(Data entries)
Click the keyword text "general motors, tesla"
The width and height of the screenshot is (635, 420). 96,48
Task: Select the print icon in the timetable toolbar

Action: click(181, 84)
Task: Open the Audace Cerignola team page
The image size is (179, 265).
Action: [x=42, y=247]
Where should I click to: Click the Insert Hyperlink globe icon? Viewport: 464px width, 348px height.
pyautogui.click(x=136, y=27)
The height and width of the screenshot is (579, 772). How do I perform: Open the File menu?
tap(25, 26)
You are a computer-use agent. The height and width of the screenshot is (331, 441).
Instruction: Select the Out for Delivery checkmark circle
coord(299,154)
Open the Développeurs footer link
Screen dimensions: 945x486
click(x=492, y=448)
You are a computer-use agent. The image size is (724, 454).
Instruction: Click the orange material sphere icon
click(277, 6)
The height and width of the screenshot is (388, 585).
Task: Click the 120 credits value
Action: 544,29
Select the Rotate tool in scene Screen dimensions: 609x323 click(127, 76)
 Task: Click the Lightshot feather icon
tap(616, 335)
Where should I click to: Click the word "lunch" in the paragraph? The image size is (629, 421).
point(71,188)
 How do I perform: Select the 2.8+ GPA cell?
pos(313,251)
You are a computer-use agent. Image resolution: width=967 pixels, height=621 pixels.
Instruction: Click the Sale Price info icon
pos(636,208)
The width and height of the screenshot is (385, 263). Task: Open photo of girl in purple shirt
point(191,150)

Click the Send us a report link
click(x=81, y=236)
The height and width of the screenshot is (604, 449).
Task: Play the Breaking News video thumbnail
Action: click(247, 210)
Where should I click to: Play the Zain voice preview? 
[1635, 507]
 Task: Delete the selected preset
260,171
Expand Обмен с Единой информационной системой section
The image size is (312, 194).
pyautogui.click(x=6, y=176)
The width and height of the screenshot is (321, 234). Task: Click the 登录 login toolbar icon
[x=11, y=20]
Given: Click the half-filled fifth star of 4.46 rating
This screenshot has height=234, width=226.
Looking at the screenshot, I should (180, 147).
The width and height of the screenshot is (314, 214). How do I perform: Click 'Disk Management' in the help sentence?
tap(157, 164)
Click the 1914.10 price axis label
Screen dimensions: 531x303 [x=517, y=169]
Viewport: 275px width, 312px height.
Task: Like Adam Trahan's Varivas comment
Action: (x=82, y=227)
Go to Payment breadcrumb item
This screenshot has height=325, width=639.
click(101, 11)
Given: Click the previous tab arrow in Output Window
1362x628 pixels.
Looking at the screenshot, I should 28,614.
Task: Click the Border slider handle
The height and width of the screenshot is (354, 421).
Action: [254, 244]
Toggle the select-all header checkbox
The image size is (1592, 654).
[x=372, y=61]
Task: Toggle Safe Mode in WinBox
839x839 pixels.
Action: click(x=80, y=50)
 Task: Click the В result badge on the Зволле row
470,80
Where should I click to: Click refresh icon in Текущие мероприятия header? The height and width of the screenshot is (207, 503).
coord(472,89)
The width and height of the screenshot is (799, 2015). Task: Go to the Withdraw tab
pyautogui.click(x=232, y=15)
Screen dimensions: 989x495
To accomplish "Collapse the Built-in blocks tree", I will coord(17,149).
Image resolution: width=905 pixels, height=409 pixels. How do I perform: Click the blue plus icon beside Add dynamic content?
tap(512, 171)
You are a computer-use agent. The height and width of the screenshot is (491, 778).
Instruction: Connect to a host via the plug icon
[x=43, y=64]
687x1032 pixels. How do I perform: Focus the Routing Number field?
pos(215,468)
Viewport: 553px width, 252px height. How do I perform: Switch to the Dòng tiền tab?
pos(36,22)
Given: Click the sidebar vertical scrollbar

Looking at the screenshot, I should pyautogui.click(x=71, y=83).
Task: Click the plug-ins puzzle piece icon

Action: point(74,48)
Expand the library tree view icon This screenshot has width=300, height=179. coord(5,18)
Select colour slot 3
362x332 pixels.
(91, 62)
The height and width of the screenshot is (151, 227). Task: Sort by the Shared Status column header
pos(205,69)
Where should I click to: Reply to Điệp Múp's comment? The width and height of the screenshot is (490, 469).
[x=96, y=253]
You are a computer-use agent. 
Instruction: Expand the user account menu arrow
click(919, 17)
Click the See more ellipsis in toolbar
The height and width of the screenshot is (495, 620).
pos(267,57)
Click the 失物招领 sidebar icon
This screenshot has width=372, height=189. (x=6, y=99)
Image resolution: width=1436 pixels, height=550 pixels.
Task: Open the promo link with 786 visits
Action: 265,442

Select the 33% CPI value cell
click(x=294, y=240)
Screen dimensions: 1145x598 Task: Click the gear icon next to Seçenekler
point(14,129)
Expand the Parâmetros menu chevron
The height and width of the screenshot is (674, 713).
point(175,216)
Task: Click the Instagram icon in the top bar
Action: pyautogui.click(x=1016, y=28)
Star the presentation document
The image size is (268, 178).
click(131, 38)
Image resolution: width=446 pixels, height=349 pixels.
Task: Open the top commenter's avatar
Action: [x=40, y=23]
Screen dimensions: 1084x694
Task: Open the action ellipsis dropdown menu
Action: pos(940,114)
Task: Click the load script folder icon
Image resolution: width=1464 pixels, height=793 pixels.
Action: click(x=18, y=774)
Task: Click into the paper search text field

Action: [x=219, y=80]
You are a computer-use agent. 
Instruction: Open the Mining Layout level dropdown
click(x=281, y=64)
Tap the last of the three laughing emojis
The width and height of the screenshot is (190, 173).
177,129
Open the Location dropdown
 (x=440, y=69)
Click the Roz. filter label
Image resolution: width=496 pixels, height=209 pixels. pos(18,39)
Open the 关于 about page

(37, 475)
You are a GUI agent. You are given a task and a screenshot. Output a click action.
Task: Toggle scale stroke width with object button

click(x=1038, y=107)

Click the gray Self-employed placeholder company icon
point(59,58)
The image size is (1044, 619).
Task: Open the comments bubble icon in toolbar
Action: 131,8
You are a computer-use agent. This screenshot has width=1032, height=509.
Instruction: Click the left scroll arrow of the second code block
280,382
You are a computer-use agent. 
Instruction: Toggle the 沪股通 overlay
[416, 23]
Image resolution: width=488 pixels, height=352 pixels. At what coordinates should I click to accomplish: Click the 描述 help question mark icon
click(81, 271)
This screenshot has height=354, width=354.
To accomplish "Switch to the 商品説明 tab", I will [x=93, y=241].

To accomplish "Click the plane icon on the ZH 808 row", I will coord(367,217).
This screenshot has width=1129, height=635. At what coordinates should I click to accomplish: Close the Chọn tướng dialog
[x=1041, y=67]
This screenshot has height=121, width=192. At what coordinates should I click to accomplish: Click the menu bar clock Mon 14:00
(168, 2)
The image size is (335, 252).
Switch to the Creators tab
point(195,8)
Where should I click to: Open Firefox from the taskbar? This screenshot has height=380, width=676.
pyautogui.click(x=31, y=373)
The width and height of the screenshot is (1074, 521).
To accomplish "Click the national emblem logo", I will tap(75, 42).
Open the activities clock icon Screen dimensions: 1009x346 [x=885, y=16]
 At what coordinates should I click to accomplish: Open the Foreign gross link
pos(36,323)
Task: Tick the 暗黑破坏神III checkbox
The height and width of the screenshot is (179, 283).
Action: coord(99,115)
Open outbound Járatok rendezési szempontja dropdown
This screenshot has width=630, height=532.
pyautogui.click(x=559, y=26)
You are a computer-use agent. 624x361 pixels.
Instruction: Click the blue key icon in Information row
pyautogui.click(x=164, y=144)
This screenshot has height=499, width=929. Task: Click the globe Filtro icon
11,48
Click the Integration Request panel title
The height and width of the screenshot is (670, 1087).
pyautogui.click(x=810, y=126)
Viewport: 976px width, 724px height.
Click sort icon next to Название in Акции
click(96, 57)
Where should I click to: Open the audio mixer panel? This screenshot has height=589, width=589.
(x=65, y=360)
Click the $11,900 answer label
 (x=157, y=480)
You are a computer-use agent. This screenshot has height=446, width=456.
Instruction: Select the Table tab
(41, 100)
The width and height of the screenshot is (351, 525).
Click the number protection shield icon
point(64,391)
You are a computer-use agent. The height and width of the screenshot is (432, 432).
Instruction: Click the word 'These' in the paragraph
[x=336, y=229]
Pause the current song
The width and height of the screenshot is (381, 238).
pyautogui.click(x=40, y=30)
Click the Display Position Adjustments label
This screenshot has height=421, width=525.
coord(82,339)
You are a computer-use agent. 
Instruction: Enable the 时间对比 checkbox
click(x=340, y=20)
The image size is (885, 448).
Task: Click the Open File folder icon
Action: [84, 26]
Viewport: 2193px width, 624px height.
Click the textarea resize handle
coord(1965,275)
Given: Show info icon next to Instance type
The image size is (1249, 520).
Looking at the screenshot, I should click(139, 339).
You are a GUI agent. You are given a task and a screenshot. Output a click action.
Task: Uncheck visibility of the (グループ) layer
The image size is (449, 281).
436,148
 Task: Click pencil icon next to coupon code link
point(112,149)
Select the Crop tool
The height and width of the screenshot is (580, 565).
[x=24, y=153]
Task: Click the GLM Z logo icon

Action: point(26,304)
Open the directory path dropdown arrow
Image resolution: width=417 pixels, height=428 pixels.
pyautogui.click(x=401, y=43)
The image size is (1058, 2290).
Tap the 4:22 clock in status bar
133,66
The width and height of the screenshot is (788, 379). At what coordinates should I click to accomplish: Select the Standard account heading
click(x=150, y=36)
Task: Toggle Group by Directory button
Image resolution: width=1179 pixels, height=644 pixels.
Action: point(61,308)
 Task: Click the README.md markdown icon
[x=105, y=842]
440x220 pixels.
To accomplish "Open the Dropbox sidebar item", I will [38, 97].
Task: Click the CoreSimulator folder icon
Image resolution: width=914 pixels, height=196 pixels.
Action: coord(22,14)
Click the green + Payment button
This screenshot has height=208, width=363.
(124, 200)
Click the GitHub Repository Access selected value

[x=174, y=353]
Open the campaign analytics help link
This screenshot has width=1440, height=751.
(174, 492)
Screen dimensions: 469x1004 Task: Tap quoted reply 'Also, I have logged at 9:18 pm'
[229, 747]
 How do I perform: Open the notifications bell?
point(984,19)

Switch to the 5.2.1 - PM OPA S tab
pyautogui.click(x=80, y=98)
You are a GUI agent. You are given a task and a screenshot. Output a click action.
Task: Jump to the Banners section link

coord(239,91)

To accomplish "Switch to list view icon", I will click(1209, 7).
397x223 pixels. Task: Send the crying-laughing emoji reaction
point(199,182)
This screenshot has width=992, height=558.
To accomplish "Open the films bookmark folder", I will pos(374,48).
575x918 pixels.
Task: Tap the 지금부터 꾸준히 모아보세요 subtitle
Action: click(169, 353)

* _Task brief_
Say, as a bare number, how many lines of the data hold the string "Payment".

* _Result below_
2